In other words, any measure that could provide an actual signal about test-based performance, however imperfect, must necessarily be complicated. You just can’t approximate school performance using subtraction alone. Now, granted, no measure is ever perfectly accurate, and there’s much more to accountability systems than using the most sophisticated indicators, but it makes no sense to settle for measures that are so obviously not up to the job because they are easier for people to understand.
(Important side note: There is a flip side to this situation, namely that some advocates of complex performance measures, such as value-added, tend to understate their complexity, especially when it comes to the need to interpret the estimates appropriately, and with caution. And supporting the misuse of a measure that one doesn't understand is no more defensible than rejecting that measure solely because one doesn't understand it.)

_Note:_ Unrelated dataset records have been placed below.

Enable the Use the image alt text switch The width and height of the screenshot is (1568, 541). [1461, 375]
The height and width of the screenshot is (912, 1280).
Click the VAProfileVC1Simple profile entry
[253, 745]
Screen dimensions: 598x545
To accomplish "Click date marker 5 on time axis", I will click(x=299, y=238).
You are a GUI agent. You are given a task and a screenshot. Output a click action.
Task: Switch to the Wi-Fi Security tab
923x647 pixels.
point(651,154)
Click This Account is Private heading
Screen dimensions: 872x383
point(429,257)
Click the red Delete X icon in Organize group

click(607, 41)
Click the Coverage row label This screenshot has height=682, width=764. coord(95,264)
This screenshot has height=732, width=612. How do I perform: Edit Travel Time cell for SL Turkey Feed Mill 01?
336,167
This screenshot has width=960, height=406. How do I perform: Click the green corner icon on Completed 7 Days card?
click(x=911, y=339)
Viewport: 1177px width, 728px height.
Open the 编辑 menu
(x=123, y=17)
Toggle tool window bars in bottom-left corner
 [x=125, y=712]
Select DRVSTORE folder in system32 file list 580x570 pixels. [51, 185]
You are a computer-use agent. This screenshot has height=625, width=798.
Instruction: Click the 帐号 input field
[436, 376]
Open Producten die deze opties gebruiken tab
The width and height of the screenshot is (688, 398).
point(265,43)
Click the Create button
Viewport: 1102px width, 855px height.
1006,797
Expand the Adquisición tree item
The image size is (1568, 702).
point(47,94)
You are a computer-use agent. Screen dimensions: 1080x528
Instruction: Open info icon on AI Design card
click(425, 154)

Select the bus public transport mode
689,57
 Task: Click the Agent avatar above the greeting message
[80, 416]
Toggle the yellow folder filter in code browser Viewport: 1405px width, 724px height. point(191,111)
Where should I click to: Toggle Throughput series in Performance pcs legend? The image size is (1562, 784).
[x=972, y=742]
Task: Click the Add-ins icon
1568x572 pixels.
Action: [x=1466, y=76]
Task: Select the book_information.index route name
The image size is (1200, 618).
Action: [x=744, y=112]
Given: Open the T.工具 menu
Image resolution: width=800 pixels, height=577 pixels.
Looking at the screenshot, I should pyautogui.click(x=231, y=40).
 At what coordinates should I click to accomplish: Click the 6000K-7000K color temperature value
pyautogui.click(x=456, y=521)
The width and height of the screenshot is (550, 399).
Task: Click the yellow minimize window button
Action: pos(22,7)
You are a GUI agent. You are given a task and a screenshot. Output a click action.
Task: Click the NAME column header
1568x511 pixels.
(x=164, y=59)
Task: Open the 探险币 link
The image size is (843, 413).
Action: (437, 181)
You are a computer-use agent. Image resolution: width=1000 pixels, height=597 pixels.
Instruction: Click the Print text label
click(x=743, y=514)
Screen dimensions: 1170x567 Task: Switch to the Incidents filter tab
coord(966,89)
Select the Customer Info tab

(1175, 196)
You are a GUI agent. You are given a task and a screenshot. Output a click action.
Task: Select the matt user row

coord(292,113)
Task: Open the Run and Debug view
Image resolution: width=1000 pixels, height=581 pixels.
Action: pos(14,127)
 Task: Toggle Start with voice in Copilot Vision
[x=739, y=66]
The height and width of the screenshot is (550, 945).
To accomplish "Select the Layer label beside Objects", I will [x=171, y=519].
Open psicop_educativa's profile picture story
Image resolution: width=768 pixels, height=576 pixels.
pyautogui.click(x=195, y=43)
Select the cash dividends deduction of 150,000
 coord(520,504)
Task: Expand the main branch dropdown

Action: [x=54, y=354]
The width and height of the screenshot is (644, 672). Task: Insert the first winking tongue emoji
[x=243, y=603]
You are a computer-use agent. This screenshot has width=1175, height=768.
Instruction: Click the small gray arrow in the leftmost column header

To be clear, I am most certainly not arguing that accessibility should be ignored. As stated above, it matters. And it matters a lot. Many states and districts need to do a much better job of explaining things to educators and other stakeholders (including parents and taxpayers). They need to pay closer attention to the details of how measures are used, and the decisions based upon them. And there are situations in which measures and systems can be unnecessarily complex, and/or in which increased complexity is not worth the explanatory power it offers.
What I am arguing, instead, is that the sacrifice of complexity for the sake of accessibility can very easily go too far, and that it often does. For instance, most teachers would require extensive training to understand the technical workings of a value-added model. But a general overview of how the models work is hardly beyond the grasp of most professional educators. And, in turn, there is much that educators could explain about designing accountability systems to help strengthen teaching and learning, not just measure them.
In short, the design and implementation of a useful accountability system, whether for schools or teachers, is necessarily difficult and complex, and balancing accessibility with “accuracy” will require more cooperation than has been evident in most places. But it seems to me that investing time and resources in helping educators understand complex indicators, and prioritizing their ideas as to how those indicators should be used, is better than continuing to employ bad measures to provide information that they can't possibly provide.